Re: [PATCH] kcsan: Treat runtime as NMI-like with interrupt tracing

From: Marco Elver
Date: Mon Aug 17 2020 - 03:10:53 EST


On Tue, 11 Aug 2020 at 08:56, Marco Elver <elver@xxxxxxxxxx> wrote:
> On Mon, 10 Aug 2020 at 22:18, Thomas Gleixner <tglx@xxxxxxxxxxxxx> wrote:
> > Marco Elver <elver@xxxxxxxxxx> writes:
> > > Since KCSAN instrumentation is everywhere, we need to treat the hooks
> > > NMI-like for interrupt tracing.

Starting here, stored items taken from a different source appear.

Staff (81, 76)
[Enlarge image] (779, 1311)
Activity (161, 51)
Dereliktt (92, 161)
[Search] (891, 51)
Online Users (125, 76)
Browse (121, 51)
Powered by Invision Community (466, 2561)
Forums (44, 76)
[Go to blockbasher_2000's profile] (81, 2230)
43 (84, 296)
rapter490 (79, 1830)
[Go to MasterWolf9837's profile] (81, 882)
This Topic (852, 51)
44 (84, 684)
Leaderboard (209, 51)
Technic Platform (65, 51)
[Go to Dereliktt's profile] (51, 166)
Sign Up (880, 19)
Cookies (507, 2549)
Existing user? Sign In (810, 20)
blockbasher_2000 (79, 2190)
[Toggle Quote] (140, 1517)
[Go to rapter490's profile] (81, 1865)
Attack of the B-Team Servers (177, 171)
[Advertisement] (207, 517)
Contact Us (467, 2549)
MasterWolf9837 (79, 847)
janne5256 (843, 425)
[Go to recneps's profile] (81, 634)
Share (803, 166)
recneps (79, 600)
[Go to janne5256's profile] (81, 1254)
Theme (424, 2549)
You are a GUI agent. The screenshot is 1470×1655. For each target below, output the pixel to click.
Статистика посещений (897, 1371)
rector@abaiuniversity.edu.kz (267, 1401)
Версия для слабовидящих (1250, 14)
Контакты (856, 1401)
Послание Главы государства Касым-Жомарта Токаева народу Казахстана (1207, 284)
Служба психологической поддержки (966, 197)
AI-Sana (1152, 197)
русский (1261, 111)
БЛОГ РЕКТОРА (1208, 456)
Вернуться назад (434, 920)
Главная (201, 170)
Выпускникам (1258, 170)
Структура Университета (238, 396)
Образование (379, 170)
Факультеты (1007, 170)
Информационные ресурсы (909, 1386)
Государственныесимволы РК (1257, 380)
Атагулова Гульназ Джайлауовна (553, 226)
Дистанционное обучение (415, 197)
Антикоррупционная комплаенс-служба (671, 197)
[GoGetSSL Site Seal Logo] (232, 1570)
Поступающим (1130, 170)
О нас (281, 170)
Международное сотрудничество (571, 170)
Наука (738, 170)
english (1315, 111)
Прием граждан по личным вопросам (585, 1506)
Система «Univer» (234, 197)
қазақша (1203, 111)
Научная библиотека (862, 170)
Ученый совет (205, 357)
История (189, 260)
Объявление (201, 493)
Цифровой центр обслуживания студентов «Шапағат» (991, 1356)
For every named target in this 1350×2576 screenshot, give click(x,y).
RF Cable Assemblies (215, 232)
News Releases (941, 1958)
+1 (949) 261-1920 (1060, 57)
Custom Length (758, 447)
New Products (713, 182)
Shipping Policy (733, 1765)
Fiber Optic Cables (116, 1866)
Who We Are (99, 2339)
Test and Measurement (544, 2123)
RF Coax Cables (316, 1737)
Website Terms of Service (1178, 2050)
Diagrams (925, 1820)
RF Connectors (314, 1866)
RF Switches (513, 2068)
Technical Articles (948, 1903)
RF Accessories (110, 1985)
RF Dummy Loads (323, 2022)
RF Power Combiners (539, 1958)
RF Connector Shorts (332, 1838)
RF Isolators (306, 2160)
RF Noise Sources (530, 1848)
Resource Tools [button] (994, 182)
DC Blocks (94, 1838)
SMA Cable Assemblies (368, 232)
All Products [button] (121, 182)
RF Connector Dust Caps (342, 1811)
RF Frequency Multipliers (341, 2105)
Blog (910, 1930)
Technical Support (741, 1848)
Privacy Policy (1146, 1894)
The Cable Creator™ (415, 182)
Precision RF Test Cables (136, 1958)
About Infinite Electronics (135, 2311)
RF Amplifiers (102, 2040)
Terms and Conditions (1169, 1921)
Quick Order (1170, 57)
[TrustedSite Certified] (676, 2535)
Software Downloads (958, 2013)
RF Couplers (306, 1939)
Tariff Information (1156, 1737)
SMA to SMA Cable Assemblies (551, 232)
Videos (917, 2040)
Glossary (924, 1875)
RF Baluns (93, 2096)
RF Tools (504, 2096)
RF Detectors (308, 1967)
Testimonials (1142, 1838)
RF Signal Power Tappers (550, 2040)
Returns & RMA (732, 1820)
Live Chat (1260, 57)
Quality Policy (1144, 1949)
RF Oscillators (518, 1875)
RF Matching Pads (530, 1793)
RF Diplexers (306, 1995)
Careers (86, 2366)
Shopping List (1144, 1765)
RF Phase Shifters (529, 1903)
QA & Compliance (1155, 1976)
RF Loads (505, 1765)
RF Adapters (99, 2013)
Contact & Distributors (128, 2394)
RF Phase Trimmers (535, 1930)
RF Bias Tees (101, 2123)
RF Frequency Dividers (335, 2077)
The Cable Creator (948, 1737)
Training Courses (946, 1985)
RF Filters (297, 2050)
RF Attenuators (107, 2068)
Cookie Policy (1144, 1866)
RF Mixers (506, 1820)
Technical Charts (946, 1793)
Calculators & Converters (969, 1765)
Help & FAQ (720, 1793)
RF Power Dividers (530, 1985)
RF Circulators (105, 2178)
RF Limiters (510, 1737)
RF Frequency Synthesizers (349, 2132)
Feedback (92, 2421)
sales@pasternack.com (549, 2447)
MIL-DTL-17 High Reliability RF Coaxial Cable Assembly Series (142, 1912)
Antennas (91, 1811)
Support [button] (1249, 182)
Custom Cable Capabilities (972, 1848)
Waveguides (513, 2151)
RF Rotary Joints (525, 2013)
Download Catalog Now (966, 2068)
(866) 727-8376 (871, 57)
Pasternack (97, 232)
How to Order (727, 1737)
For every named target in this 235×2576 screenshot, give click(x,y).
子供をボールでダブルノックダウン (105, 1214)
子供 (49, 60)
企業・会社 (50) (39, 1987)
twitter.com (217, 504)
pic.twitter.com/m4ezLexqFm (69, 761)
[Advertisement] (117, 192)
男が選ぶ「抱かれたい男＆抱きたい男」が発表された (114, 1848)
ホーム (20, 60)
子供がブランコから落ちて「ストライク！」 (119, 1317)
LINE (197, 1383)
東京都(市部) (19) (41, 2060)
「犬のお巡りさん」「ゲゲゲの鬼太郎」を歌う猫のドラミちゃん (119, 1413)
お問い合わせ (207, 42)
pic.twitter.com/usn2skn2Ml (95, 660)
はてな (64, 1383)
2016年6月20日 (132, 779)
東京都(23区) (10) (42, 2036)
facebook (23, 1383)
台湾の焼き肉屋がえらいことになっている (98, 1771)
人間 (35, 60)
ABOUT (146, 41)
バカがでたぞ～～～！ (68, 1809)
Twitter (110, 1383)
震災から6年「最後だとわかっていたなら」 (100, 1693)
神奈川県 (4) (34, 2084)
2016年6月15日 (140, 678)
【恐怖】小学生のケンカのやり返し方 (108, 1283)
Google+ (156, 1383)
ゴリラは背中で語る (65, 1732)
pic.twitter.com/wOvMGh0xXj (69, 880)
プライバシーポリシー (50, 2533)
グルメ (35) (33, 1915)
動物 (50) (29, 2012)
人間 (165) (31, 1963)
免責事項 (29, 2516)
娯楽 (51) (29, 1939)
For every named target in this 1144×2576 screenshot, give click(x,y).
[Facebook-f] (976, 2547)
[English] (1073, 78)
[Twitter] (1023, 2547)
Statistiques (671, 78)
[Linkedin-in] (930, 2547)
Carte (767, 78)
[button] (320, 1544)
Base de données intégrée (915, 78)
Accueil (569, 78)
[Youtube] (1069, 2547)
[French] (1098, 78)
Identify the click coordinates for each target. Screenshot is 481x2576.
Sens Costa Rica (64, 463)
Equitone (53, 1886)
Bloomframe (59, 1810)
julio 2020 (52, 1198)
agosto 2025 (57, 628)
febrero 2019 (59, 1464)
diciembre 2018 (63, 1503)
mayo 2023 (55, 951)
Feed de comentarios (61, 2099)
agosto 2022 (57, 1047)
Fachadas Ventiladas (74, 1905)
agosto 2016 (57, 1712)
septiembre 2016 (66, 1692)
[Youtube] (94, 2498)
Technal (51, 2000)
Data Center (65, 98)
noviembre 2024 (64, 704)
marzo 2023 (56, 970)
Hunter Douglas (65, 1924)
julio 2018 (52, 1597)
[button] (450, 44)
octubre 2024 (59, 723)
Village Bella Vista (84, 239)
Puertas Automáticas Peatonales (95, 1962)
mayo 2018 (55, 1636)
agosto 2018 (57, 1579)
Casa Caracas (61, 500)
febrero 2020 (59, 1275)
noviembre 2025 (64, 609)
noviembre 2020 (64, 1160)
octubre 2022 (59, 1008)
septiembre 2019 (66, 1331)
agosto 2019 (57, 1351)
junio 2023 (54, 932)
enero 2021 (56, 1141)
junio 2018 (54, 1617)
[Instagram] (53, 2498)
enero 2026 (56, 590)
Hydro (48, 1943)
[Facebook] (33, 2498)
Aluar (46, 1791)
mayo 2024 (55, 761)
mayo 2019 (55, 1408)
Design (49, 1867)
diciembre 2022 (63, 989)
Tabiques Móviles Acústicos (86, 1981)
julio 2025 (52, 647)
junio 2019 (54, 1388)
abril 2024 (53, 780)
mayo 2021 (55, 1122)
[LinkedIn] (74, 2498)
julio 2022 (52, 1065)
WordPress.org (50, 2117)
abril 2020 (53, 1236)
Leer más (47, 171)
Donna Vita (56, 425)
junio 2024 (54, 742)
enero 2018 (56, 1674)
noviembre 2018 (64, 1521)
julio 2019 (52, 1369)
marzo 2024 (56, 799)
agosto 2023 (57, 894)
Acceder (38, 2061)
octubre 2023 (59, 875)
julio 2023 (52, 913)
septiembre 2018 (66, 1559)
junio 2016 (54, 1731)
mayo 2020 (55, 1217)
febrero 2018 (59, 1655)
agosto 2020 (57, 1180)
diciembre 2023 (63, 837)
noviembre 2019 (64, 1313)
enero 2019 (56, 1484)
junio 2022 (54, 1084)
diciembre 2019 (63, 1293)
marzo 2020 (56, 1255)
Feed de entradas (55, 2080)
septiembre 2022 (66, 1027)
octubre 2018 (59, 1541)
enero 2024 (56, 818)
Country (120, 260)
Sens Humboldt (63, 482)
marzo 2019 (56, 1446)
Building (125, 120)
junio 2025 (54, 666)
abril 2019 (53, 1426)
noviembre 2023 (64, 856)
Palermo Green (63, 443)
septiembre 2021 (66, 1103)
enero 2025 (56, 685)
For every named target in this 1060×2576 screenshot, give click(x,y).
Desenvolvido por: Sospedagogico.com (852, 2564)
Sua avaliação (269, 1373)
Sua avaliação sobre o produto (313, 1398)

In order to present an as 'normal' as
> > > possible context to the code called by KCSAN when reporting errors, we
> > > need to update the IRQ-tracing state.
> > >
> > > Tested: Several runs through kcsan-test with different configuration
> > > (PROVE_LOCKING on/off), as well as hours of syzbot testing with the
> > > original config that caught the problem (without CONFIG_PARAVIRT=y,
> > > which appears to cause IRQ state tracking inconsistencies even when
> > > KCSAN remains off, see Link).
> > >
> > > Link: https://lkml.kernel.org/r/0000000000007d3b2d05ac1c303e@xxxxxxxxxx
> > > Fixes: 248591f5d257 ("kcsan: Make KCSAN compatible with new IRQ state tracking")
> > > Reported-by: syzbot+8db9e1ecde74e590a657@xxxxxxxxxxxxxxxxxxxxxxxxx
> > > Co-developed-by: Peter Zijlstra (Intel) <peterz@xxxxxxxxxxxxx>
> > > Signed-off-by: Marco Elver <elver@xxxxxxxxxx>
> > > ---
> > > Patch Note: This patch applies to latest mainline. While current
> > > mainline suffers from the above problem, the configs required to hit the
> > > issue are likely not enabled too often (of course with PROVE_LOCKING on;
> > > we hit it on syzbot though). It'll probably be wise to queue this as
> > > normal on -rcu, just in case something is still off, given the
> > > non-trivial nature of the issue. (If it should instead go to mainline
> > > right now as a fix, I'd like some more test time on syzbot.)
> >
> > I'd rather stick it into mainline before -rc1.
> >
> > Reviewed-by: Thomas Gleixner <tglx@xxxxxxxxxxxxx>
>
> Thank you, sounds good.
>
> FWIW I let it run on syzkaller over night once more, rebased against
> Sunday's mainline, and found no DEBUG_LOCKDEP issues. (It still found
> the known issue in irqentry_exit(), but is not specific to KCSAN:
> https://lore.kernel.org/lkml/000000000000e3068105ac405407@xxxxxxxxxx/)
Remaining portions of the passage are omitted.